What Governs the Rate of Transfer
The rate of heat conduction through any material follows a straightforward relationship described by Fourier’s Law. The heat flowing through a material equals its thermal conductivity multiplied by the surface area and the temperature difference, divided by the thickness. In practical terms, this means three things control how fast conduction happens: how conductive the material is, how large the contact area is, and how steep the temperature difference is across the material.
Thermal conductivity (the “k” value in Fourier’s Law) is the material property that captures all the microscopic activity described above. Copper has a high k because free electrons shuttle energy quickly. Foam insulation has a low k because it traps pockets of air with few molecular collisions. Heat always flows from hot to cold regions, moving against the temperature gradient until equilibrium is reached.
Why Materials Change Conductivity During Phase Transitions
When a material melts, freezes, or otherwise changes phase, its thermal conductivity can shift dramatically. The orderly lattice that efficiently transmits phonons in a solid becomes disordered in a liquid, scattering vibrations and reducing thermal transport.

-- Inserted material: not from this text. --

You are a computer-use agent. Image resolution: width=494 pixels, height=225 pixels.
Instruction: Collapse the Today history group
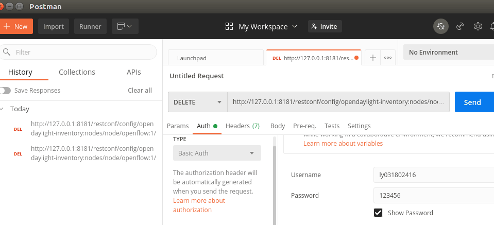click(x=3, y=109)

Research on materials like copper selenide and silver sulfide has shown that during a phase transition, thermal diffusivity (how quickly heat spreads) drops abnormally below its true value. This happens because the material is absorbing extra energy to fuel the phase change itself rather than simply passing it along. Engineers working with phase-change materials in electronics cooling take advantage of this: the material absorbs a large amount of heat as it melts, acting as a thermal buffer that keeps components cool during power spikes.